Python and Matlab code for segmentation of field recordings. Please cite the following paper if you use the code in your research:
- M. Marolt, C. Bohak, A. Kavčič, and M. Pesek, Automatic segmentation of ethnomusicological field recordings, Applied sciences, vol. 9, iss. 3, pp. 1-12, 2019, https://doi.org/10.3390/app9030439
The folder contains Python code for training and using the deep learning models for labelling field recordings into a set of classes (e.g. speech, singing, instrumental etc.)
- generate_features.py processes audio files, splits them into frames, calculates FFT and stores a them into Tensorflow .tfr files to be read during training. Input to the program is a list of folders, each should include a "sample labels XXX.txt" text file, which contains a list of audio files in the folder XXX and their corresponding class labels. Both, the FFT ans the labels are stored in the tfr files
- train_and_test.py trains and test a deep residual model. It reads .tfr files, converts it into mel spectra and trains/tests models with cross valdation. Several parameters can be set in the default.ini file.

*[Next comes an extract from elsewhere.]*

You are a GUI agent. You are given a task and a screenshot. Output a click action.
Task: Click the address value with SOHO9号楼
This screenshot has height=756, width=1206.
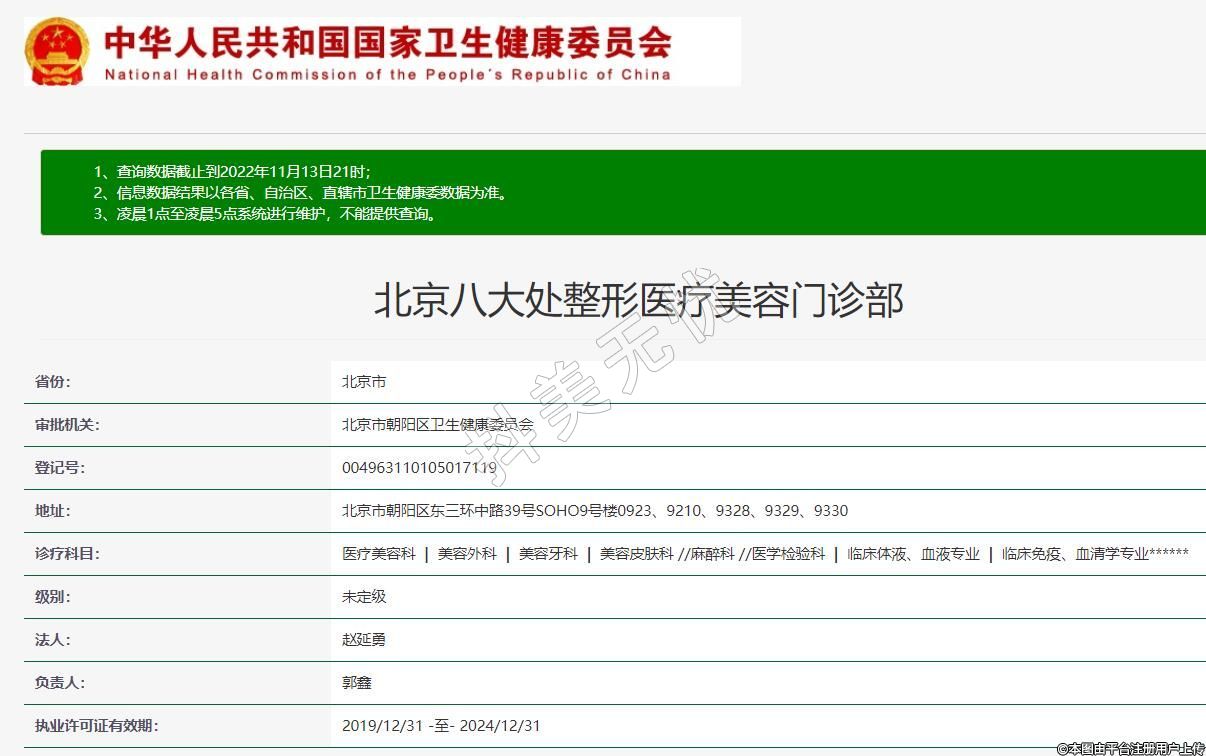[594, 511]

- label_file.py takes an already trained model and labels an arbitrary file with the corresponding labels. The sample rate for labeling is read from defaults.ini.
The folder contains Matlab code for probabilistic segmentation of field recordings based on energy and classification into a set of classes (e.g. speech, singing, instrumental etc.)
- segmentRecordingDeep.m is the main function that takes an audio file (field recording) and probabilities of classification of the file into a set of classes (as returned e.g. by the tensorflow model) and returns the segment boundaries and segment labels.
The folders contains our submissions to MIREX 2015 Music/Speech Classification and Detection task, as well as MIREX 2018 Music and or Speech Detection task. See the enclosed READMEs for usage.
The folder contains a trained tensorflow model export that labels 2 second audio fragments as solo singing, choir singing, instrumental or speech. Input to the model consists of 513x140 blocks of magnitude spectrogram values (as calculated e.g. by librosa stft) with window size 1024 and step size 315 at 22050 sampling rate. Output are the probabilities of the four target classes for each block. The model can be used in code as:
Df=# Nx513x140x1 sized array of magnitude fft blocks
exportpath=PATH_TO_EXPORT_FOLDER
with tf.Session() as sess:
tf.saved_model.loader.load(sess, ["scoring-tag"], exportpath)
predictions = tf.get_default_graph().get_tensor_by_name("predictions:0")
probabilities = sess.run([predictions], feed_dict={'xinput:0': Df})